In Turner, the Supreme Court instructed that courts reviewing the validity of prison regulations should apply several factors. First, “there must be a ‘valid, rational connection’ between the prison regulation and the legitimate governmental interest put forward to justify it.” Id. Second, courts should assess “whether there are alternative means of exercising the right that remain open to prison inmates.” Id. at 90, 107 S.Ct. 2254. Third, courts should consider “the impact accommodation of the asserted constitutional right will have on guards and other inmates, and on the allocation of prison resources generally.” Id. Finally, courts should consider the challenged regulation in relation to proposed alternatives. Id. “[T]he absence of ready alternatives is evidence of the reasonableness of a prison regulation,” whereas “the existence of obvious, easy alternatives may be evidence that the regulation is not reasonable.” Id.

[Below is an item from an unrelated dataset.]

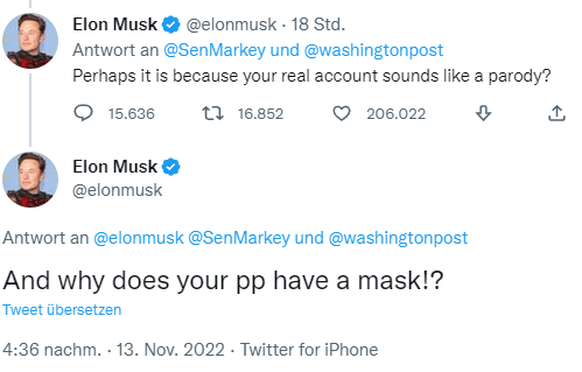This screenshot has height=372, width=582.
Task: Open the share upload icon
Action: tap(556, 113)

Having reviewed DOCS Directive 4422(d) under Turner, we find that the Directive is reasonably related to valid penological interests. First, because stamps can be used as a form of currency in prison, they may become the object of unregulated prisoner transactions and therefore engender conflict among inmates. See Davidson, 129 F.3d at 702 (“Stamps have some of the attributes of currency, and a limit on the amount that may be present in cells obviously furthers the goals of avoiding thefts and disputes over them.”). Therefore, a “valid, rational connection” exists between the regulation and DOCS' interest in maintaining security and order. Turner, 482 U.S. at 89, 107 S.Ct. 2254 (quotation marks omitted). Second, as an alternative to receiving only one free stamp per month, Johnson may have his friends or family send money, which can be used to purchase stamps from the commissary. Third, Johnson's proposed alternative-that friends and family be permitted to send stamps through the mail-would have a detrimental impact on prison officials, other inmates, and the prison system generally because it would require the use of already limited prison resources for inspection of those mailings. Inmate receipt of embossed envelopes and stamps presents a security concern because the adhesives of these items may contain visually undetectable amounts of drugs. In addition to the expense a prison would incur testing for such substances, “inmates might encounter delays in the processing ․ of high priority mail.” Davidson, 129 F.3d at 702 (addressing Directive 4422). Moreover, as noted above, permitting prisoners to receive stamps sent by outsiders would interfere with the legitimate penological goals of reducing thefts, disputes, and unregulated prisoner transactions. Finally, for an inmate regulation to be valid, “prison officials do not have to set up and then shoot down every conceivable alternative method of accommodating” a prisoner's alleged needs. Turner, 482 U.S. at 90-91, 107 S.Ct. 2254. Johnson has not suggested any alternatives that would accommodate his rights at minimal cost to the legitimate penological interests of security and order. See id at 91, 107 S.Ct. 2254.
Accordingly, the judgment of the district court is affirmed.
2. As Johnson's action does not concern postage for legal mail, we do not express an opinion on that issue.